Law enforcement delegation urges support for early childhood care and education to steer kids away from crime, cut prison costs, save taxpayer dollars

JACKSON, Miss. (Feb. 15, 2012) — Does Mississippi’s fight against crime start with earlier educational opportunities for kids? According to a delegation of Mississippi law enforcement leaders who met today with Gov. Phil Bryant (R), investing in high-quality early care and childhood education for the youngest kids can help Mississippi accomplish that goal. 

The group met with Gov. Bryant at the State Capitol to stress their support for early childhood education and other children’s services as a way to boost community safety. Participating in the meeting were Walls Chief of Police Gary Boisseau and Ridgeland Chief of Police Jimmy Houston. Biloxi Chief John Miller and Assistant Chief Rodney McGilvary participated in the meeting by phone. The group recognized Gov. Bryant’s dedication to public safety and law enforcement and discussed opportunities to prevent crime through investment in early childhood development. Prior to his career in elective office, Bryant served as a Hinds County deputy sheriff, leaving the department in 1981 after becoming chief of detectives.

“Cutting the dropout rate and improving educational opportunities for at-risk kids will help us reduce violent crime and improve public safety in Mississippi communities,” Chief Boisseau said. “The best place to start with all of this is by providing young children with early childhood education.”

During his first State of the State Address, Gov. Bryant highlighted the important need to improve the quality and fiscal efficiency of early childhood services in Mississippi. He also explained in his remarks his personal concern for improving literacy for all children, telling a story about how he was able to overcome a learning disability in elementary school through the help of a dedicated teacher named Mrs. Henley.

The law enforcement leaders recommended that Gov. Bryant and other Mississippi state officials implement a strong early childhood development and learning system for kids from birth to age five and asked him to ensure that state funding remains intact in the short term and increases in years to come. They thanked Gov. Bryant and Lt. Gov. Reeves bringing a new focus on early childhood education in Mississippi.

They cited evidence from long-term research studies showing high-quality early care and education programs reduce the likelihood that at-risk children will commit crimes as adults.

New research findings published last year in the prestigious journal Science strengthen the argument that high-quality early education can reduce crime. A follow-up at age 28 of over 1,400 low-income children in Chicago found that those who did not attend the Child-Parent Center preschools were 27 percent more likely to have a felony arrest by age 26 and were 39 percent more likely to have spent time in jail. An earlier analysis of the preschool programs found that taxpayers ultimately saved more than $10 for every $1 spent because of reduced crime, corrections and other costs to society.
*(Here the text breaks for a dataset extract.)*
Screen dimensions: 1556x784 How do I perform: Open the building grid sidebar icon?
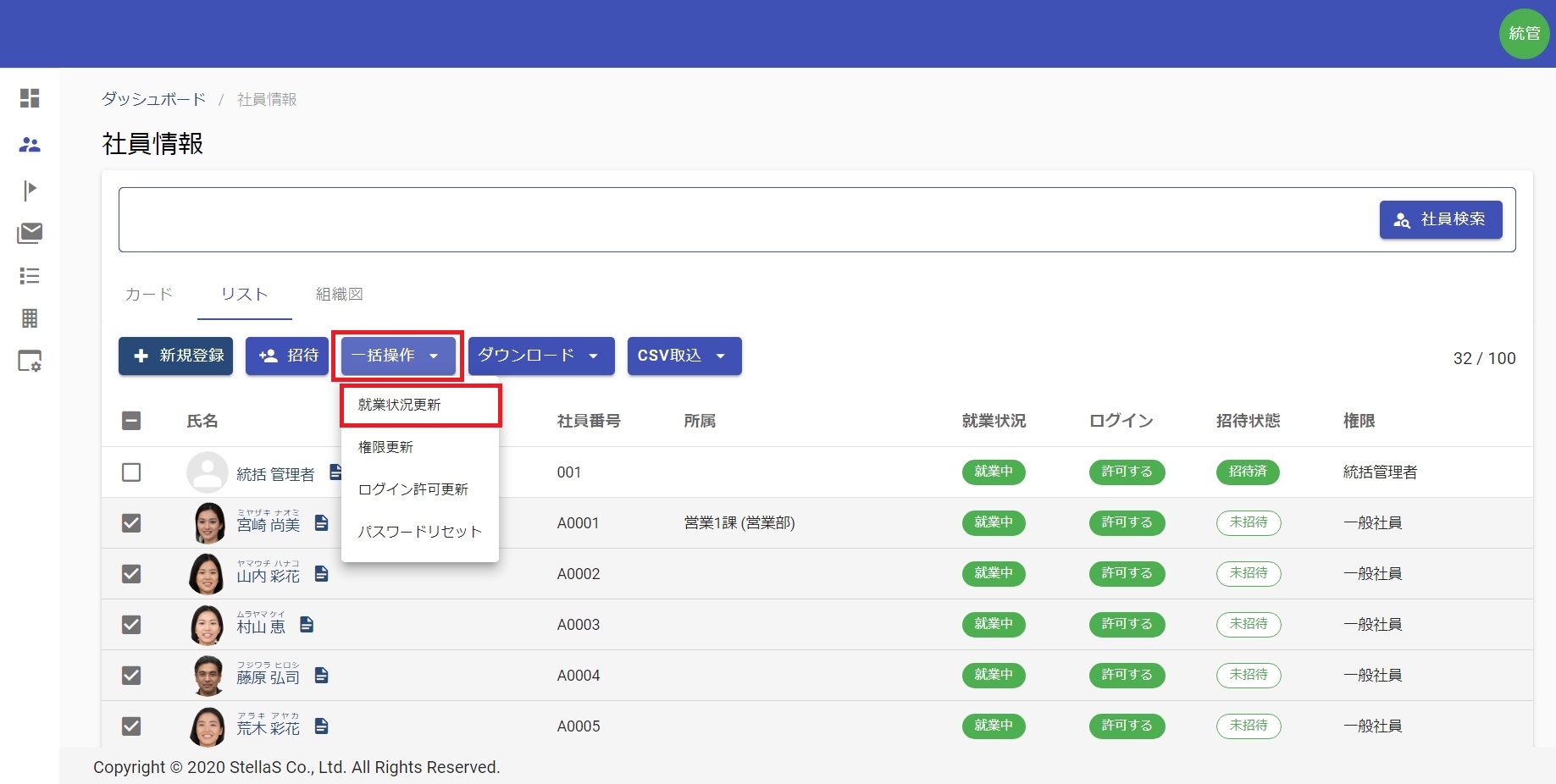pos(30,318)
Additionally, a study conducted by researchers at the University of North Carolina found that children who attended a high-quality early care and education program were four times more likely to have earned a college degree by age 30, compared to similar children who did not attend.

Currently, Mississippi has no state-funded pre-kindergarten or early childhood education program. The federally-funded Head Start program serves a large number of children in the state. Head Start serves over 26,000 Mississippi children at a cost of $167 million and the Child Care and Development Block Grant serves 27,000 children at a cost of $78 million. Mississippi also has a private- public partnership called Mississippi Building Blocks that seeks to improve quality in child care centers.

“Supporting the development and education of young children is in the best interest of improving public safety and saving taxpayer dollars. It’s a lot easier and a heck of a lot cheaper to open up school doors than slam shut a prison cell,” Chief Houston said. “We hope that Gov. Bryant will consider the significant evidence showing that early childhood education is an important investment for the future of our state.”

The chiefs are members of Fight Crime: Invest in Kids, a national anti-crime organization of more than 5,000 police chiefs, sheriffs, prosecutors and violence survivors nationwide, including 91 in Mississippi.